Abstract
Background
Metastasis is the primary cause of death in patients with breast cancer. Although VEGF-A, C and D are considered to be prime factors in lymph node metastasis in breast cancer, the published studies have conflicting conclusions.
Methods
To resolve this conflict, we conducted a meta-analysis of 37 studies (n = 5,001 patients) evaluating the correlation between VEGF-A, C and D immunohistochemical expression and lymph node metastasis (LNM). The meta-analysis included 22 studies of VEGF-A, 17 of VEGF-C, and 6 of VEGF-D. The relationships between VEGF-A, C and D and clinicopathological parameters were also examined.
Results
The results showed a significant association between VEGF-A or VEGF-C overexpression and LNM (risk ratio [RR] = 1.28 [95% CI 1.04-1.58], p = 0.02; and RR = 1.36 [95% CI 1.07-1.72], p = 0.01, respectively). Subgroup evaluation showed a significant association between VEGF-A, C and D overexpression and LNM when analyses were limited to Asian patients (RR = 1.78 [95% CI 1.28-2.46], p = 0.0005; RR = 1.38 [95% CI 1.04-1.84], p = 0.03, and RR = 2.62 [95% CI 1.35-5.09], p = 0.004, respectively). VEGF-A overexpression was significantly associated with lymph vessel invasion (RR = 1.86 [95% CI 1.33-2.60], p = 0.0003). Overexpression of VEGF-C or VEGF-D was significantly associated with HER-2 positivity (RR = 1.30 [95% CI 1.06-1.59], p = 0.01; and RR = 1.75 [95% CI 1.01-3.03], p = 0.05, respectively).
Conclusions
With some limitations, our meta-analysis indicated that VEGF-A and C could predict LNM in patients with breast cancer, particularly Asian patients.
Introduction
Breast cancer is the most common malignancy and the second most common cause of cancer-related mortality among women (1). Some 232,340 new breast cancer cases, accounting for 29% of all new cancer cases, have been predicted for women in the United States in 2013 (2). Metastasis is the primary cause of death in patients with breast cancer.
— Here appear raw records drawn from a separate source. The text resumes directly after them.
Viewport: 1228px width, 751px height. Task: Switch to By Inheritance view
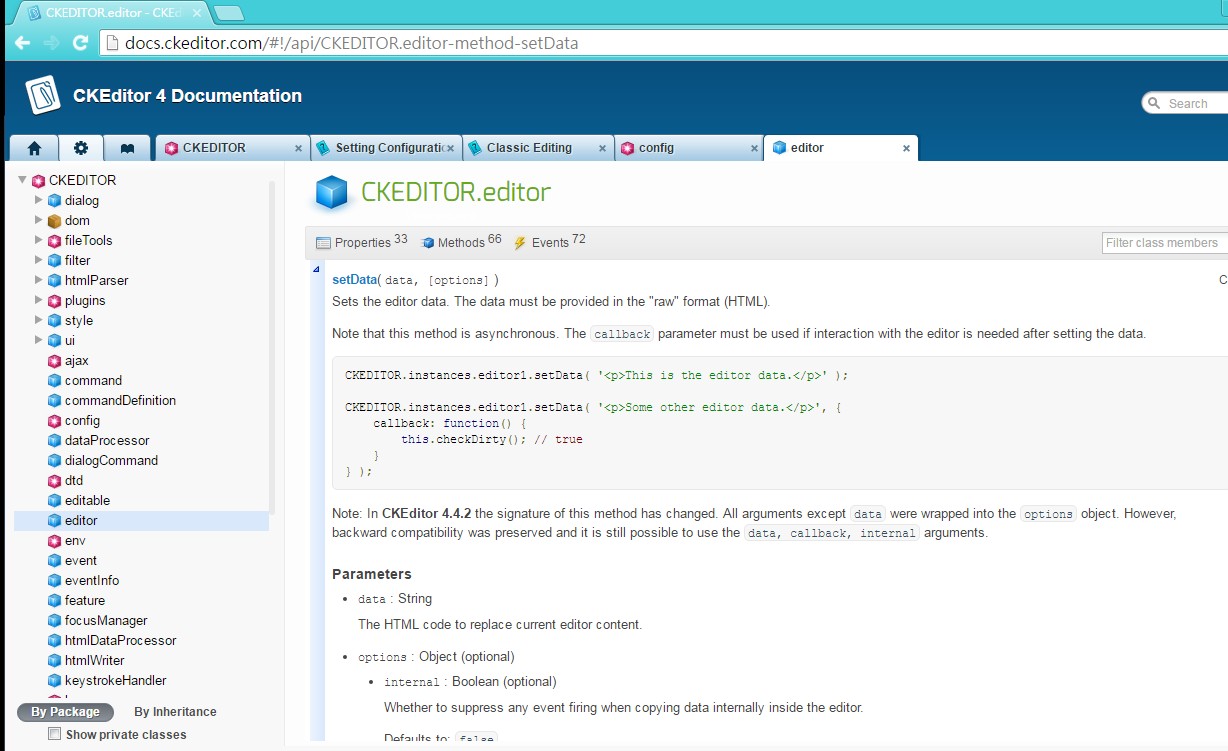pyautogui.click(x=175, y=711)
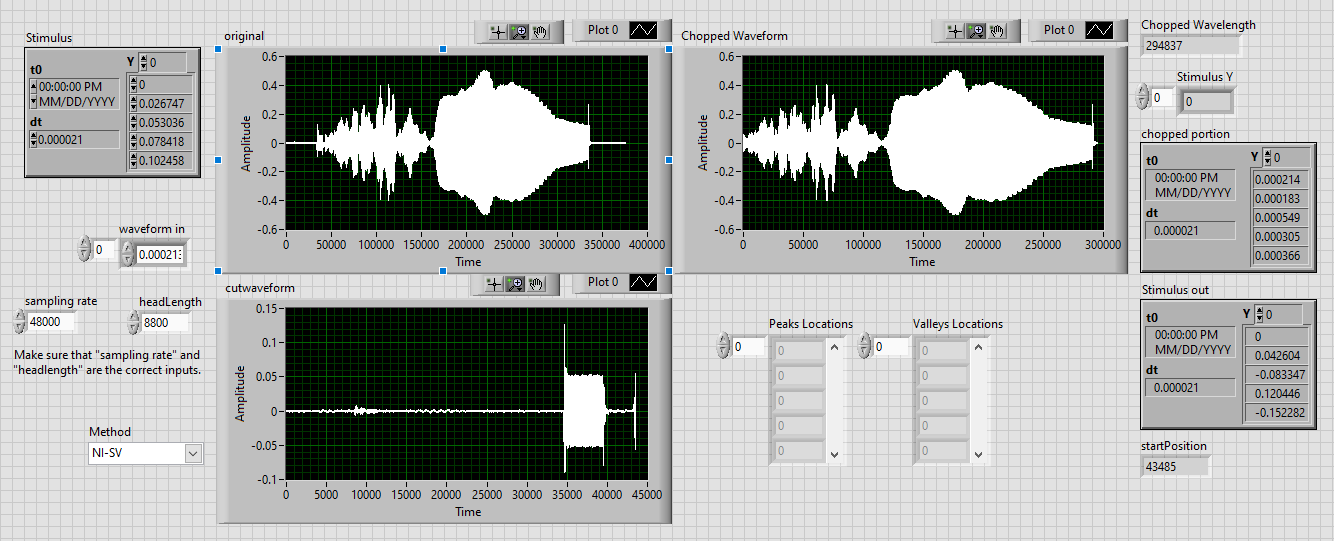The image size is (1334, 541).
Task: Select zoom tool on original graph palette
Action: (520, 31)
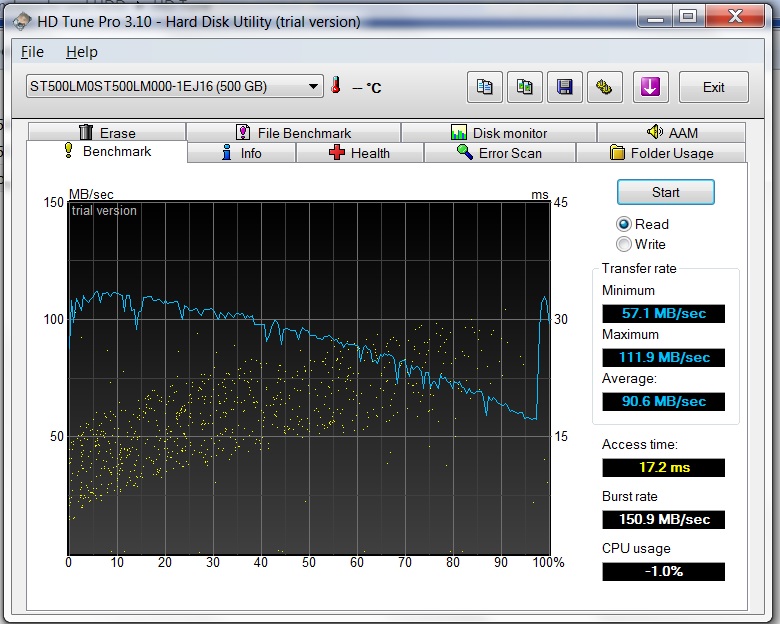Screen dimensions: 780x624
Task: Click the floppy disk save icon
Action: tap(565, 87)
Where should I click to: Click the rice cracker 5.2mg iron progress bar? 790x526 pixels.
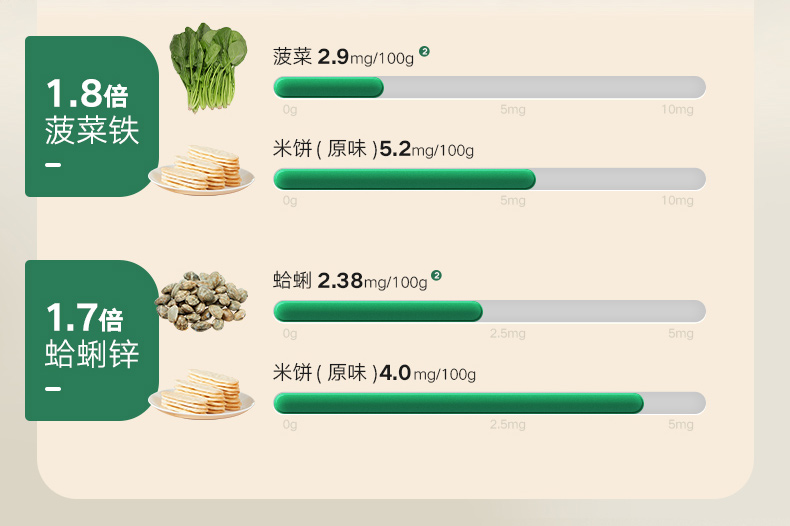[x=489, y=179]
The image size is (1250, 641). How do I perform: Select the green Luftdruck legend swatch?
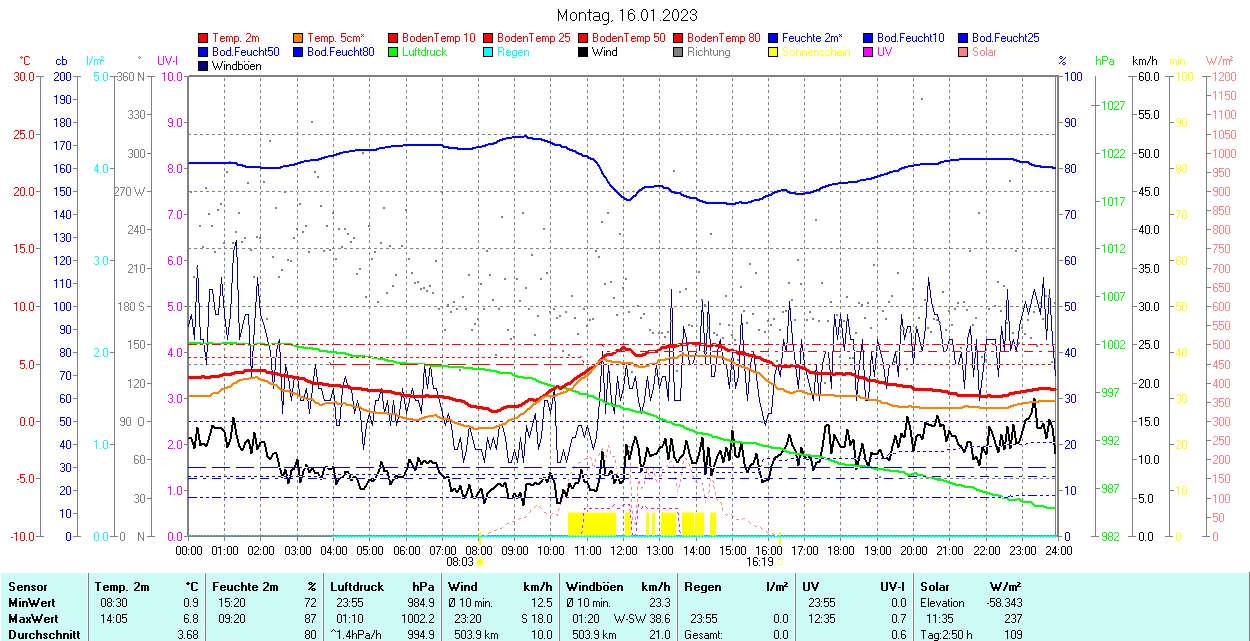394,52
The lymph nodes are the first sites of metastasis for most types of cancer including breast cancer; axillary lymph node status is still the strongest prognostic marker in breast cancer patients (3-4-5). Gene expression microarrays and functional studies in vitro and in vivo, together with detailed clinical observations, have identified many factors that affect metastasis to lymph nodes. However, little knowledge of crucial factors is available to predict metastasis of lymph nodes in breast cancer. Previous studies have shown that members of the vascular endothelial growth factor (VEGF) family are leading candidates among cytokines that cause lymph node metastasis (LNM) in tumors. VEGF-C and VEGF-D are well recognized as mediators of LNM, and VEGF-A is associated with angiogenesis in breast cancer (6, 7). Recently, Hong and Björndahl demonstrated that VEGF-A can also promote lymphangiogenesis and lymphatic metastasis (8, 9).
Several studies have evaluated whether VEGF-A, C or D proteins (measured by immunohistochemistry) may be activation factors for LNM in patients with breast cancer. However, the conclusions of these studies were inconsistent. To resolve the controversy, we conducted a meta-analysis to examine if VEGF-A, C or D protein expression can regulate LNM in patients with breast cancer.
Methods
Publication Search
To identify all articles that examined the association between lymph node involvement and immunohistochemical expression of VEGF-A, VEGF-C or VEGF-D protein in patients with breast cancer, we conducted a literature search in the PubMed database in November 2014. The search strategy was based on combinations of “VEGF,” “VEGF-A,” “VEGF-C,” “VEGF-D,” “immunohistochemistry,” “IHC,” “lymph node,” “lymphatic metastasis,” and “breast cancer.” The reference lists of the retrieved articles were also screened to identify additional published studies that were not indexed by PubMed.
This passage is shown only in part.